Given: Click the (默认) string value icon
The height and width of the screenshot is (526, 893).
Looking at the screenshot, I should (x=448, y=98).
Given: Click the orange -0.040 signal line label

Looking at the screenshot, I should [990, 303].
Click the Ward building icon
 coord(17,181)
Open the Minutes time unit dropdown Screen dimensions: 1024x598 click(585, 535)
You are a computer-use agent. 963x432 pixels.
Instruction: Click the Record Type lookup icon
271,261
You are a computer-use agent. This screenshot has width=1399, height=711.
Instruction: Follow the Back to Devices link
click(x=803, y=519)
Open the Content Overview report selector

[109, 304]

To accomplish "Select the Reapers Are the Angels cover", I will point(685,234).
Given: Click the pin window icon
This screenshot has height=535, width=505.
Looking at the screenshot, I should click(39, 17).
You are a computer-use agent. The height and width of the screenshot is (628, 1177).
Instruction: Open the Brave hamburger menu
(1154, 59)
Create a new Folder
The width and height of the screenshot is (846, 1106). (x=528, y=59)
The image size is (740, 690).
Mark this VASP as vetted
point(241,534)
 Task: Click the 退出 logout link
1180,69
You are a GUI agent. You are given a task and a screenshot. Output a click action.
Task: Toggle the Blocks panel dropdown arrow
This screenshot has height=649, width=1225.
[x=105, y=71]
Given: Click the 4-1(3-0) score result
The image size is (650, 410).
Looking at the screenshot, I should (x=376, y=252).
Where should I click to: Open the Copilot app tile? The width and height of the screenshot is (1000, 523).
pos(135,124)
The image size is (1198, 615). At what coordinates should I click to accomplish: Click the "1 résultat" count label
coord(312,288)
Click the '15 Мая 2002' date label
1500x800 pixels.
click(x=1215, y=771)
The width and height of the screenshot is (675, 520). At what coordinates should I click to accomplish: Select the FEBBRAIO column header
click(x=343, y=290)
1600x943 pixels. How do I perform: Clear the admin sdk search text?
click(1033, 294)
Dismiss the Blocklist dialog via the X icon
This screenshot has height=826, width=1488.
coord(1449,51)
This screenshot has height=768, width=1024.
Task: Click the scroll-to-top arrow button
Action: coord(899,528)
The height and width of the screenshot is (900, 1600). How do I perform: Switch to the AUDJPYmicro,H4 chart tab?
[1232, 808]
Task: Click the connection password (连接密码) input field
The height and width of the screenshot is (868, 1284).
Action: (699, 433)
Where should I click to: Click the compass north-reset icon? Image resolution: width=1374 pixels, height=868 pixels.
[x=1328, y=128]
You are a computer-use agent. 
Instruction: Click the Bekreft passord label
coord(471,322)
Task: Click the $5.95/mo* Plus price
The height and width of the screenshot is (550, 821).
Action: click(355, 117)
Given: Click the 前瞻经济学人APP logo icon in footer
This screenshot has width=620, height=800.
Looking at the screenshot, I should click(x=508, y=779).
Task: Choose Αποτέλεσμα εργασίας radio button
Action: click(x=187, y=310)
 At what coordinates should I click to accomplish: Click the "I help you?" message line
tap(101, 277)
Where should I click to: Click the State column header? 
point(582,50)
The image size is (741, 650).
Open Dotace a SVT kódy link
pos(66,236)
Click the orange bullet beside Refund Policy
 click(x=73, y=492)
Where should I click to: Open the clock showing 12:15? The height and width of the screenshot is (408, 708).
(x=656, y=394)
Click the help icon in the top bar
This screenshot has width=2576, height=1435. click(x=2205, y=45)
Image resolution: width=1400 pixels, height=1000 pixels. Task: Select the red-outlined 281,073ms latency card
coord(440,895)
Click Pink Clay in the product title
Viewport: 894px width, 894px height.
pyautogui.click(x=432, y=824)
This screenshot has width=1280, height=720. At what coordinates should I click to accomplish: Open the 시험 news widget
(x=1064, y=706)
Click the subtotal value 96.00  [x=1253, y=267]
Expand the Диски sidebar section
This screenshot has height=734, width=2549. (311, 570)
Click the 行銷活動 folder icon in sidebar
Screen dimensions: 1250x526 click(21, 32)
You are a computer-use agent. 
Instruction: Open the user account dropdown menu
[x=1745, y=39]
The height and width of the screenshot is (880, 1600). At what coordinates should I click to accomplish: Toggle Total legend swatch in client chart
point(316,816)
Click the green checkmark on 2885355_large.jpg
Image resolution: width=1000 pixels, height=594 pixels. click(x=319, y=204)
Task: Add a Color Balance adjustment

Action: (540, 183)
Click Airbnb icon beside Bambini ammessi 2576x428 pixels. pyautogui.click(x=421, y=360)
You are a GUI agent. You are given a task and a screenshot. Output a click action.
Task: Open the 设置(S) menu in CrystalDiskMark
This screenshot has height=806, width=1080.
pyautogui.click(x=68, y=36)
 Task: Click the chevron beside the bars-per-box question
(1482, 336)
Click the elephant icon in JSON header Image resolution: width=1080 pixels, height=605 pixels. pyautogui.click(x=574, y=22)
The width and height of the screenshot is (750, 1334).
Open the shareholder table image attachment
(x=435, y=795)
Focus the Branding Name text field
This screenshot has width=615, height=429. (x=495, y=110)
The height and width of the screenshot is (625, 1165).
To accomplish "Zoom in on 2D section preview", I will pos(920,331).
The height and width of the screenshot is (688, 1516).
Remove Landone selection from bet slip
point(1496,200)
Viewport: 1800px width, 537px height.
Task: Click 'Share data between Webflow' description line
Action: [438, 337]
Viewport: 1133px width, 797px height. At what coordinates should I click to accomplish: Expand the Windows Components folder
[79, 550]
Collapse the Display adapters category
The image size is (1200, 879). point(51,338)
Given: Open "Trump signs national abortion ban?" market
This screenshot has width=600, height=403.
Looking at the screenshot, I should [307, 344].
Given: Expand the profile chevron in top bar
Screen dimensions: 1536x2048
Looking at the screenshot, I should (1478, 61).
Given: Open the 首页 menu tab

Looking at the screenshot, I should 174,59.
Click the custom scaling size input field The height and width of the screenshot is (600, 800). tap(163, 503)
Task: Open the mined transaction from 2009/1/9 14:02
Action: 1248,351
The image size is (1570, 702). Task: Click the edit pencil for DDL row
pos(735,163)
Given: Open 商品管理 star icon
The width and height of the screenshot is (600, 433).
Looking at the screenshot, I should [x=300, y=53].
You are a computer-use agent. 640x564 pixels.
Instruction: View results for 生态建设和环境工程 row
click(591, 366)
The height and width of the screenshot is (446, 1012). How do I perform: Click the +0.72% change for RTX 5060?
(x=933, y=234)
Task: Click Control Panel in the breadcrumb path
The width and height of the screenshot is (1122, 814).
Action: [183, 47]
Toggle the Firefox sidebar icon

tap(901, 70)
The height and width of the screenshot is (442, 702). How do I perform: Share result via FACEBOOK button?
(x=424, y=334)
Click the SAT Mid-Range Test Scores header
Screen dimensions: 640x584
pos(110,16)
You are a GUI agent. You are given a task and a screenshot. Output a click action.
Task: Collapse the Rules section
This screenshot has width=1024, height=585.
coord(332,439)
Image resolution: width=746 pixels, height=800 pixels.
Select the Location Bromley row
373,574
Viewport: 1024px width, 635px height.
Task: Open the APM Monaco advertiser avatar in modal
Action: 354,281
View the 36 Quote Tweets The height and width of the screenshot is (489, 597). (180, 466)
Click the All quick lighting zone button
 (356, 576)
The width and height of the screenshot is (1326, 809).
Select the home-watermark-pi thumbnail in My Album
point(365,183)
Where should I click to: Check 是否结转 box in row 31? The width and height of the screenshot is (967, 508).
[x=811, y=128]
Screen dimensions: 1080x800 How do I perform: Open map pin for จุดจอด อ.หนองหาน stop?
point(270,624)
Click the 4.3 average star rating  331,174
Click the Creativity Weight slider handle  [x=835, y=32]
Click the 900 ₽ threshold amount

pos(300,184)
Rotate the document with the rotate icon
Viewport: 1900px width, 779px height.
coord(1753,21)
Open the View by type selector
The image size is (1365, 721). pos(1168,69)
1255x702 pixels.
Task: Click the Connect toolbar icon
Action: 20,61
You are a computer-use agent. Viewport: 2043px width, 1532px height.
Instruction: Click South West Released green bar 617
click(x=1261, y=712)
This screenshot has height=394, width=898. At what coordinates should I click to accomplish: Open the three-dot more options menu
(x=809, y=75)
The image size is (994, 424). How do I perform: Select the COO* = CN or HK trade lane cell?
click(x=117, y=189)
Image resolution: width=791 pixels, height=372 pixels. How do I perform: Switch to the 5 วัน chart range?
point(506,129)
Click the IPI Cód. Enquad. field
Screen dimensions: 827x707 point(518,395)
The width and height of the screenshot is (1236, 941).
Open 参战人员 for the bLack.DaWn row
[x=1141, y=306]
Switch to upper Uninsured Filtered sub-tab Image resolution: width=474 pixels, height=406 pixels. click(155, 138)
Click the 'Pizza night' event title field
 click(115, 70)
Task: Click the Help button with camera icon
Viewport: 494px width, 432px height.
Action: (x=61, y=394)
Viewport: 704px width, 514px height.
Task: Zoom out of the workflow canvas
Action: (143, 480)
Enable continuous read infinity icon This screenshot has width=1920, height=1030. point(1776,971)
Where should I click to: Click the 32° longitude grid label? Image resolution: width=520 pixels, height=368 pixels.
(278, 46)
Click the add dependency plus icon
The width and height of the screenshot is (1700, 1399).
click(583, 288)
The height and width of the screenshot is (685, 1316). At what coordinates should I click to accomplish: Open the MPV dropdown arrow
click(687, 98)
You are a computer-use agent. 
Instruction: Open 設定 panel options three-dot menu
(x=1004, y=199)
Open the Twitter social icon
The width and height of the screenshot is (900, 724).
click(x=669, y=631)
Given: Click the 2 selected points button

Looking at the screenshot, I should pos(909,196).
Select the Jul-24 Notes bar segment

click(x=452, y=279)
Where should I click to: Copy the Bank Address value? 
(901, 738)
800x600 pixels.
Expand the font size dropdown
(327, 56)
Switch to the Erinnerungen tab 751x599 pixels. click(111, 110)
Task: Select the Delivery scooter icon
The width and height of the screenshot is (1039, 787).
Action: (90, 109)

★ ★ ★ ★ ★

• Problem description: Where the line holding "The height and width of the screenshot is (625, 1165)." appears in the listing above, start reproducing exactly, and end with the line holding "signs national abortion".

• Solution below:
The height and width of the screenshot is (625, 1165).
To accomplish "Zoom in on 2D section preview", I will pos(920,331).
The height and width of the screenshot is (688, 1516).
Remove Landone selection from bet slip
point(1496,200)
Viewport: 1800px width, 537px height.
Task: Click 'Share data between Webflow' description line
Action: [438, 337]
Viewport: 1133px width, 797px height. At what coordinates should I click to accomplish: Expand the Windows Components folder
[79, 550]
Collapse the Display adapters category
The image size is (1200, 879). point(51,338)
Given: Open "Trump signs national abortion ban?" market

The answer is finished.